We did a PoV (Proof-of-Value) in our ICS Hack Lab and here is the result:
🟢 Palo Alto Networks IoT Security has brought a new level of visibility and protection to our infrastructure.
🟢 The biggest benefit is the automatic identification and classification of IoT / OT devices without the need for manual mapping. The solution can even detect devices that you didn’t even know were connected before.
🟢 The combination of passive monitoring and machine learning allows us to accurately evaluate the normal behavior of devices and immediately alert you to anomalies or possible security incidents. I like that the alerts are contextual – not just “noise” in the logs, but clear information about what the problem is and what the recommended steps are. See pictures.
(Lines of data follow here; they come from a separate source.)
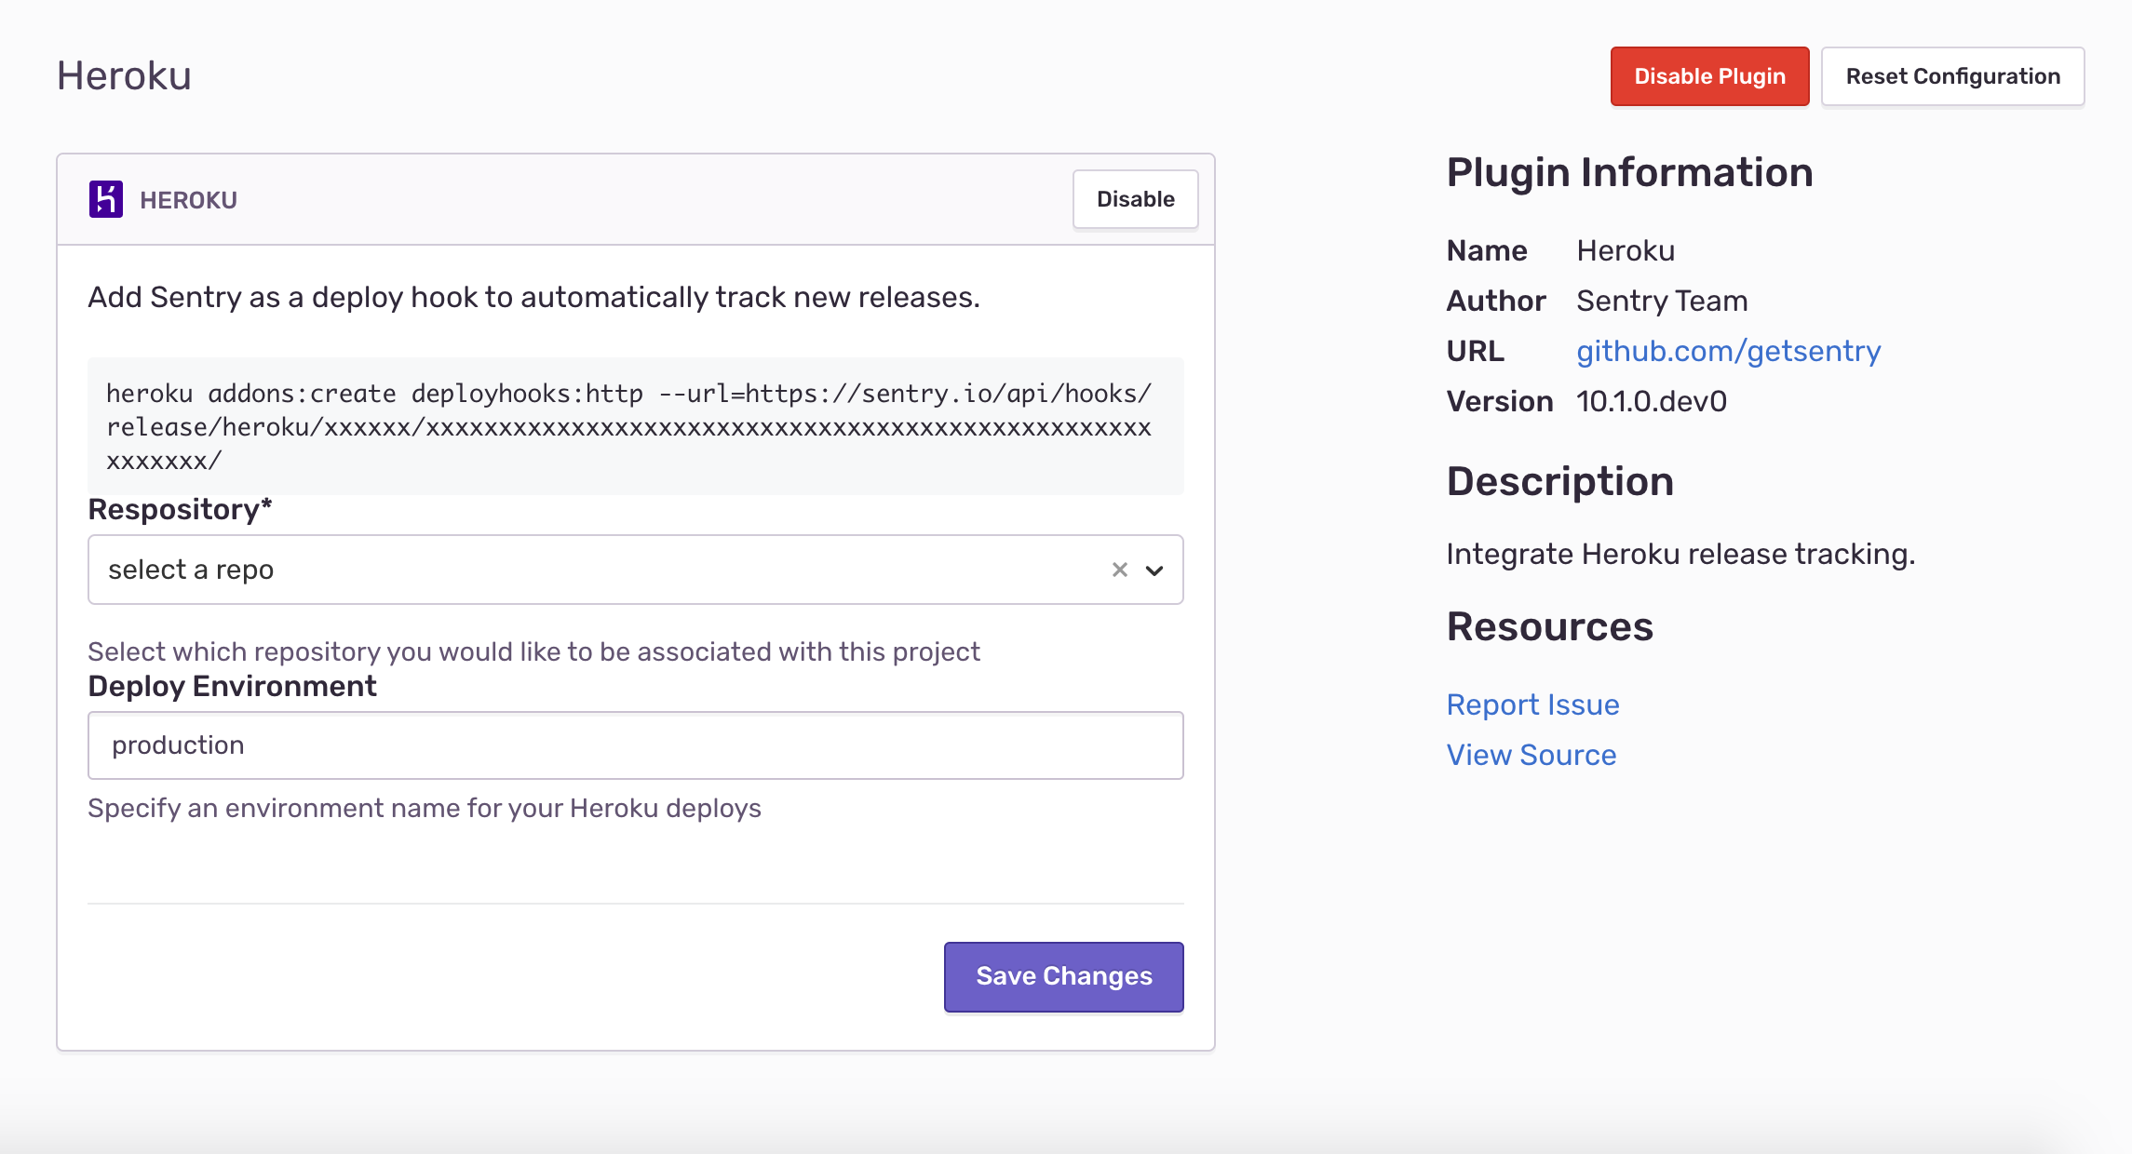Expand the repository dropdown chevron arrow
The height and width of the screenshot is (1154, 2132).
click(1154, 570)
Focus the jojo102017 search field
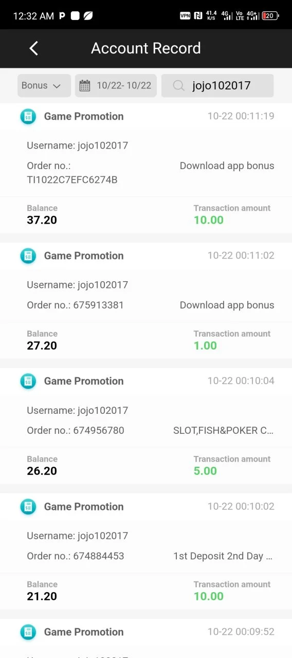292x658 pixels. tap(217, 85)
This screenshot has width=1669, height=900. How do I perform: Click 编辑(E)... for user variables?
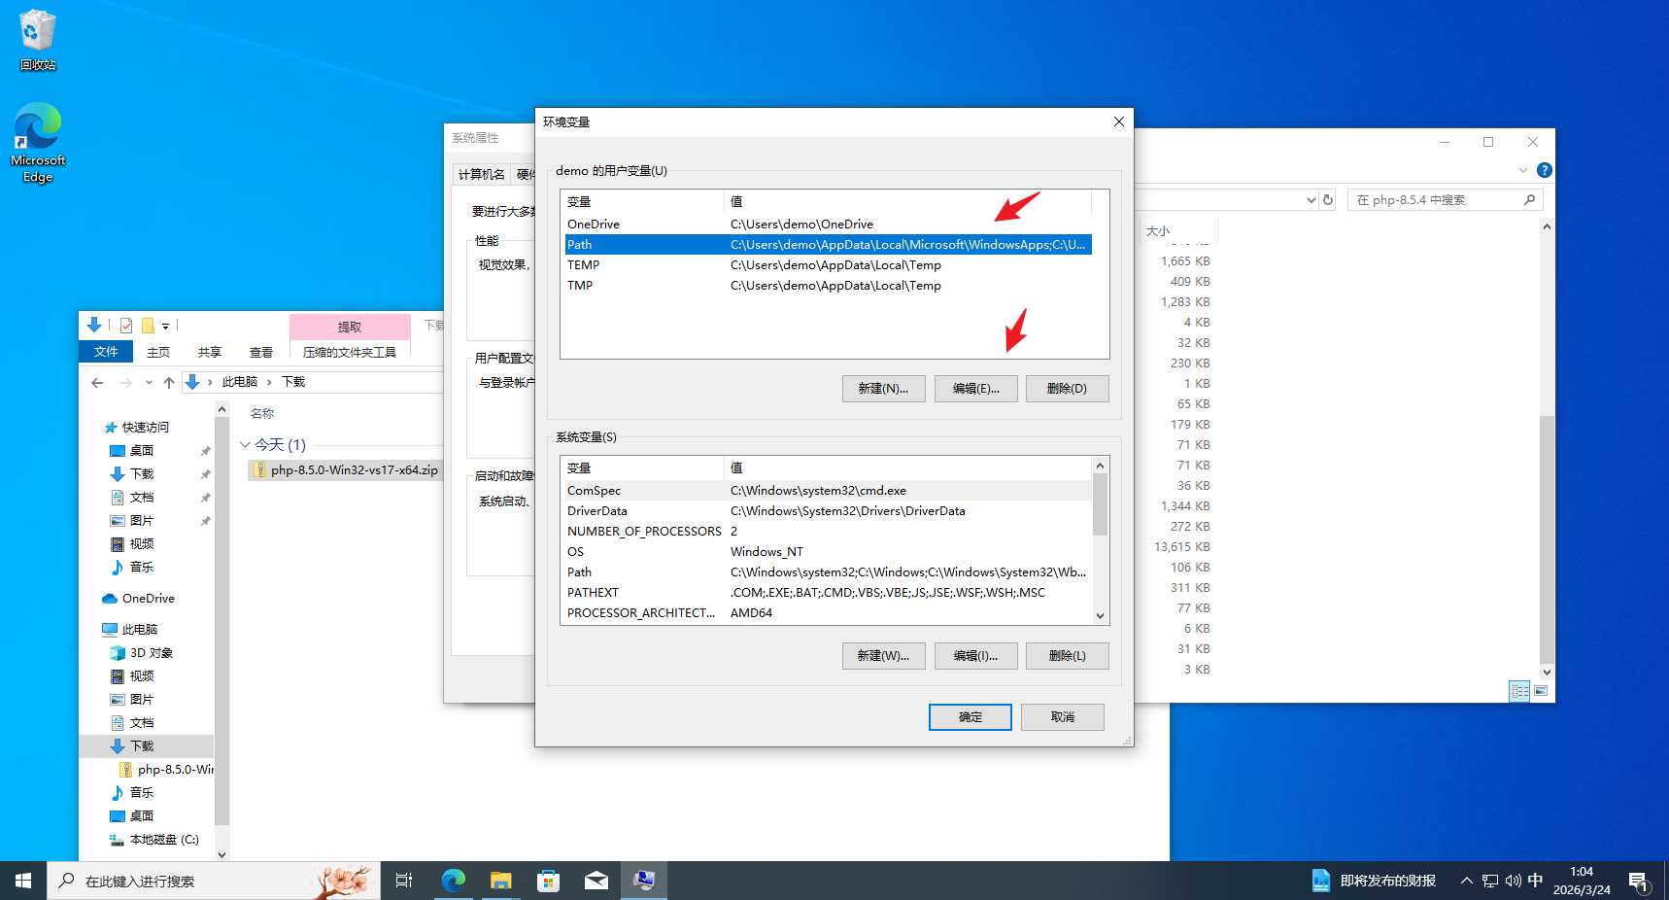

🟢 IoT integration with ruggedized Palo Alto 410R enabled centralized security management. Thanks to integration with our existing policies, we can quickly isolate a suspicious device without disrupting the entire network.
Strengths we value:
✔️ Excellent visibility and inventory of IoT / OT assets.
✔️ Anomaly detection using AI and ML.
✔️ Easy integration into existing Palo Alto cloud infrastructure.
✔️ Practical and actionable recommendations upon alert. See image.
✔️ No additional sensors – everything runs through the network ICS infrastructure, which can be supplemented with SPAN traffic and let it into the TAP port on the FW.
Thank you Palo Alto Networks Slovakia for lending the PA 410R as well as the PoC IoT license.